Article Preview
TopIntroduction
Most researchers who study games and education recognize that close ties between games and learning have existed for centuries. While traditional, western, classroom-based education has perhaps frowned on games through the early and middle parts of the 20th century, theories that focus on the integration of experience, learning, and development have often included a special role for games and play.
Despite a glut of research that indicates the possibilities for successfully integrating game activity with educational activity (Shelton, 2008), there exists surprisingly little in the way of tying gaming activity to historical precedent as a foundation in the empirical literature. There could be different reasons for this lack of reference. One is that classic learning and development theories are not applicable to current research.

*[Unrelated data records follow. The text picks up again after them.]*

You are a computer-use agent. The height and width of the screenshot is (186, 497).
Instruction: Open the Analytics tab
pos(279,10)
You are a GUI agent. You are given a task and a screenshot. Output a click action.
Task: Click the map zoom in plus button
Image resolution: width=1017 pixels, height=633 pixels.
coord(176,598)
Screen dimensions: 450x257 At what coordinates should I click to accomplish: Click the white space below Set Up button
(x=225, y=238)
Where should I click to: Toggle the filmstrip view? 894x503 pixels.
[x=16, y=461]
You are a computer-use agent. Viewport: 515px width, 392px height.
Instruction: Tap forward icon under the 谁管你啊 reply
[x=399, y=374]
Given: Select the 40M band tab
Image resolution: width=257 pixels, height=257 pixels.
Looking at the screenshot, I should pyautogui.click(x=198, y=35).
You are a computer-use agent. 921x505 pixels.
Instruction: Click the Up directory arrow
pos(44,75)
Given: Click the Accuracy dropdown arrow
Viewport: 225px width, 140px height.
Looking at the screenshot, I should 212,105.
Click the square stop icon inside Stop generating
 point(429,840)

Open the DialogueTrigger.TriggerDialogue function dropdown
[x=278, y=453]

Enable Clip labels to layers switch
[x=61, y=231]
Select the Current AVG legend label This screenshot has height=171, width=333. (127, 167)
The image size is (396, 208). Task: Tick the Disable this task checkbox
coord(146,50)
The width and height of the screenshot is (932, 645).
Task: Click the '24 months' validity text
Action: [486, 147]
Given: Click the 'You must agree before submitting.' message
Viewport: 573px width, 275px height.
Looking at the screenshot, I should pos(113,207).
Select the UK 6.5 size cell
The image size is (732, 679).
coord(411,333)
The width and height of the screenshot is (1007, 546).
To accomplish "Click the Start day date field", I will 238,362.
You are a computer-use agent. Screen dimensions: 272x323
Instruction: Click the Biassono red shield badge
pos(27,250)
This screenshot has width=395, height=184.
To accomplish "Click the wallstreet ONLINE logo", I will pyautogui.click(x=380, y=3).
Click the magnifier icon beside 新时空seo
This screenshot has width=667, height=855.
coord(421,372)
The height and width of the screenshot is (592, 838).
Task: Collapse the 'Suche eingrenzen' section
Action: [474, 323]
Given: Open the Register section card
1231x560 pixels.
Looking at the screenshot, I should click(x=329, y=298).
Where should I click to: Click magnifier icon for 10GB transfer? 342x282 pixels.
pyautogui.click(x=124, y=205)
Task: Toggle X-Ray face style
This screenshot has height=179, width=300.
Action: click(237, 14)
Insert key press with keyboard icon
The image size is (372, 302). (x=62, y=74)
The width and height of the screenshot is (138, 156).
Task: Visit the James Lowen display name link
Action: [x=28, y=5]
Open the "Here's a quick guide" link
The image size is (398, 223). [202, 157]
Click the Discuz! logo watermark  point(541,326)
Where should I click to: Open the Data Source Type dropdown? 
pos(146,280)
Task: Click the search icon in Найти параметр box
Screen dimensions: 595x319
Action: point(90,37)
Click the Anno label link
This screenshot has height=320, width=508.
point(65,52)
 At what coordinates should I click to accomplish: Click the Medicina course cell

Technology, now at a stage that supports many types of social gaming activities, is pervasive to the extent that it is ubiquitous. So the natural match between educational activities and their focus on gaming activities is reaching a new level of importance that perhaps was not seriously considered in earlier decades (Clark, Nelson, Sengupta, & D’Angleo, 2009; Ketelhut, 2009). The foundations and theoretical underpinnings that would support the integration of games in education exist, but are largely unreferenced. The technology, while critical for the support of gaming activities, is not mutually exclusive to how people learn.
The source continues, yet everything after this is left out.